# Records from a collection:

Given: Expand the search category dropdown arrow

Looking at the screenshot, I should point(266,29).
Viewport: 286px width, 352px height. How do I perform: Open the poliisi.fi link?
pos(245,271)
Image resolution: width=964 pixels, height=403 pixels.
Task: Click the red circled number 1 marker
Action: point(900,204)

# EXERCISE BRIEF:
Every line from the one containing "Viewport: 286px width, 352px" through the last line above should be retyped exactly; no other lines are wanted.

# OUTPUT OF THE EXERCISE:
Viewport: 286px width, 352px height. How do I perform: Open the poliisi.fi link?
pos(245,271)
Image resolution: width=964 pixels, height=403 pixels.
Task: Click the red circled number 1 marker
Action: point(900,204)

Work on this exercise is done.